Each year the festival offers an opportunity to view the heavens from one of the clearest, darkest night skies in the country. For four nights, stargazers can peer through fifty enormous and powerful telescopes, participate in constellation tours, and join in programs and activities led by Bryce Canyon National Park’s Dark Rangers and guest astronomers from the Salt Lake Astronomical Society.
Sky watching began on Thursday evening at the Bryce Canyon Stargazing Site inside Bryce Canyon National Park. Throughout the weekend, twenty-minute laser constellation tours, led by the Dark Rangers, taught mythology and sky lore. Daytime programs included a Mars Rover demonstration by University of Utah engineers, an informative Planet Walk, and rocket building and launching workshops. Evening programs included fascinating lectures about moon myths and star lore, eclipses, and secrets of the unseen universe. Keynote speaker Dr. Janna Levin presented ‘Booming Black Holes’ on Saturday evening.
Bryce Point and Inspiration Point are premiere viewpoints for events such as the Ring of Fire spectacle, when the moon passed in front of the sun over the course of two hours and twelve minutes. Bryce Canyon is one of the only places in the country where the western horizon is low enough to see the entire duration of the eclipse. During this annular solar eclipse, the moon blocked out most of the sun but left a visible ‘ring of fire’ around its circumference.
Bryce Canyon National Park has a 7.4 magnitude night sky, one of the darkest in North America. On a clear night, stargazers can see an estimated 7,500 stars with the naked eye—an astonishing number compared to the dozens typically viewable in large cities. In honor of this distinction and to recognize the annual astronomy festival, Asteroid 49272 was named after Bryce Canyon.

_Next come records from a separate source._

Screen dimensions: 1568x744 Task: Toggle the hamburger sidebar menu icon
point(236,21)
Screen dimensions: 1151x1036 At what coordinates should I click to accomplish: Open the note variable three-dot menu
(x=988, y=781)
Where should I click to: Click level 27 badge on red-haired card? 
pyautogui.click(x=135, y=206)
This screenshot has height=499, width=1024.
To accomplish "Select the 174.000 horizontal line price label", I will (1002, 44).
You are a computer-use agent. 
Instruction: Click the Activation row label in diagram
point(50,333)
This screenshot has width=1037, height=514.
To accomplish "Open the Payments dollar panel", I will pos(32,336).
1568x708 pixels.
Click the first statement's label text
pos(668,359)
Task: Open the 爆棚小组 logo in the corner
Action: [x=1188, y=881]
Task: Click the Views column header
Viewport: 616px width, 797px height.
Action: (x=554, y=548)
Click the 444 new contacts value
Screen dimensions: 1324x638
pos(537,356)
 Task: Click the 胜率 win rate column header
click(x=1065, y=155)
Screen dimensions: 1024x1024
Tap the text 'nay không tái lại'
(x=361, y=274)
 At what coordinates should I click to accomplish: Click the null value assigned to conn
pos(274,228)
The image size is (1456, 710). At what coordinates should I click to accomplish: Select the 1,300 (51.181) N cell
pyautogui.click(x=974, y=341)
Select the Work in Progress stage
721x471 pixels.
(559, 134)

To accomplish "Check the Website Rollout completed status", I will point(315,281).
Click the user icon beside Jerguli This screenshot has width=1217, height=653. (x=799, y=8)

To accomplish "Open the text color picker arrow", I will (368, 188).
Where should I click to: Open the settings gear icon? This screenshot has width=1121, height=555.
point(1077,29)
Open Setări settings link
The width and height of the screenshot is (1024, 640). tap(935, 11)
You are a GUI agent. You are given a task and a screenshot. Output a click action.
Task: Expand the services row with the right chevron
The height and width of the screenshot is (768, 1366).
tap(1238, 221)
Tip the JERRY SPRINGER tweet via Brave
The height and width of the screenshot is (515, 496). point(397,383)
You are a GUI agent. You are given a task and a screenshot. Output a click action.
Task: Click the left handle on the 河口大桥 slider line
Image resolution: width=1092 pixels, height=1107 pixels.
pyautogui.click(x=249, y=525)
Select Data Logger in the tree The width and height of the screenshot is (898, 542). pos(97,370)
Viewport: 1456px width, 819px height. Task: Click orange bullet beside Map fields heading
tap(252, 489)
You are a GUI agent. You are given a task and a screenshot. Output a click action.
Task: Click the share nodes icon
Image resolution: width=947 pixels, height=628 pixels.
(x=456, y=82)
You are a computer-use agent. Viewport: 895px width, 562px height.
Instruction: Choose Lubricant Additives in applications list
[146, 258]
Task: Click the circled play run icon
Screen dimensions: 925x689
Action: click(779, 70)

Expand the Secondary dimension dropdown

The Bryce Canyon Astronomy Festival attracts thousands of visitors. Park access to stargazing sites within Bryce Canyon National Park is limited to shuttle buses for the duration of the festival. The shuttle boarding area is located at Ruby’s Inn. There are additional viewing points outside the park open to private vehicles. Nights skies are spectacular over Bryce Canyon at any time of year, so don't wait for the next festival to see one of the world's best views of the stars.
The annual astronomy festival is sponsored by the National Park Service, Bryce Canyon Natural History Association, Bryce Canyon City, Ruby’s Inn, the Salt Lake Astronomical Society, and the Garfield County Travel Council.